Berkat BRI, UMKM Ini Jadi Penyuplai MBG: Kesuksesan di Tengah Tantangan

Salah satu inisiatif pemerintah yang sedang digalakkan adalah program Makan Bergizi Gratis (MBG), yang bertujuan untuk meningkatkan gizi masyarakat. Dalam konteks ini, Badan Gizi Nasional mencari mitra di berbagai daerah untuk menjalankan program tersebut dengan standardisasi yang ketat, mulai dari kualitas hingga higienitas. Salah satu Usaha Kecil Menengah (UMKM) yang berhasil terpilih menjadi mitra dalam program ini adalah Catering Dapur Ibu milik Wiwin Agustina di Tanjung Raja, Kabupaten Ogan Ilir, Sumatera Selatan.

Wiwin mengungkapkan bahwa menjadi mitra dapur dalam program pemerintah merupakan pengalaman baru dan tantangan tersendiri. Ia harus menyiapkan berbagai sarana, termasuk sanitasi memadai, peralatan masak berkapasitas besar, dan sistem pengemasan makanan yang sesuai dengan standar yang ditetapkan. “Kami harus melengkapi semua persyaratan yang ditentukan oleh Badan Gizi Nasional. Dapur kami sebelumnya adalah dapur rumahan biasa, jadi untuk memulai program ini, kami perlu menyiapkan dana sendiri terlebih dahulu,” tuturnya.

Untuk memenuhi persyaratan tersebut, Wiwin melakukan penyesuaian operasional yang memerlukan pendanaan tambahan. Untungnya, sebagai nasabah yang disiplin dan memiliki rekam jejak baik, Wiwin berhasil mendapatkan akses permodalan dari Bank Rakyat Indonesia (BRI). “Dukungan dari BRI sangat penting. Ini membuat usaha kami lebih stabil, apalagi dengan adanya pesanan yang konsisten dari program MBG,” ujarnya.

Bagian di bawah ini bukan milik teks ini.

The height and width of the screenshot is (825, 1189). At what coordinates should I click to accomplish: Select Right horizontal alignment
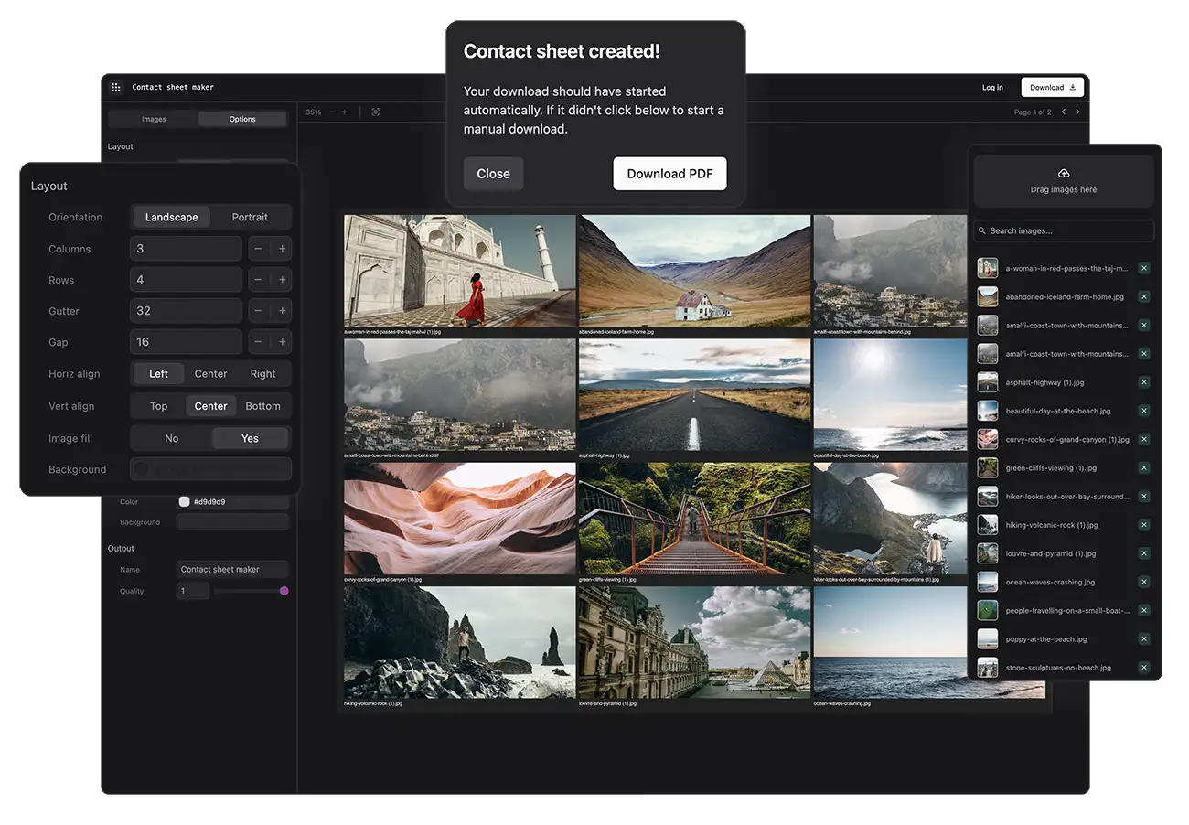click(x=262, y=374)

Dampak dari dukungan BRI sangat signifikan. Saat ini, Catering Dapur Ibu telah mempekerjakan sekitar 50 orang, di mana 47 di antaranya khusus menangani penyediaan makanan untuk program MBG. Wiwin mengedepankan rekrutmen tenaga kerja lokal, yang berkontribusi pada pemberdayaan ekonomi di sekitarnya. “Kami saling memberdayakan demi menggerakkan ekonomi warga sekitar,” cetus Wiwin.

Corporate Secretary BRI, Agustya Hendy Bernadi, menekankan bahwa dukungan akses pembiayaan untuk program MBG adalah bentuk komitmen perusahaan dalam menciptakan dampak ekonomi yang berkelanjutan. “Program MBG bukan hanya soal pemenuhan gizi, tetapi juga membuka akses bagi pelaku ekonomi lokal untuk berkembang,” jelasnya. Hal ini menunjukkan bahwa BRI berperan aktif dalam memastikan UMKM yang terlibat dalam rantai pasok program ini dapat tumbuh secara berkelanjutan.

Keberhasilan Dapur Ibu tak lepas dari upaya keras dan dedikasi Wiwin. Ia percaya bahwa dengan kolaborasi yang baik antara pihak swasta dan pemerintah, banyak UMKM lain dapat menemukan jalannya menuju sukses. Dalam konteks yang lebih luas, program ini membantu meningkatkan kesadaran masyarakat tentang pentingnya gizi, sekaligus memberikan dukungan pada UMKM lokal.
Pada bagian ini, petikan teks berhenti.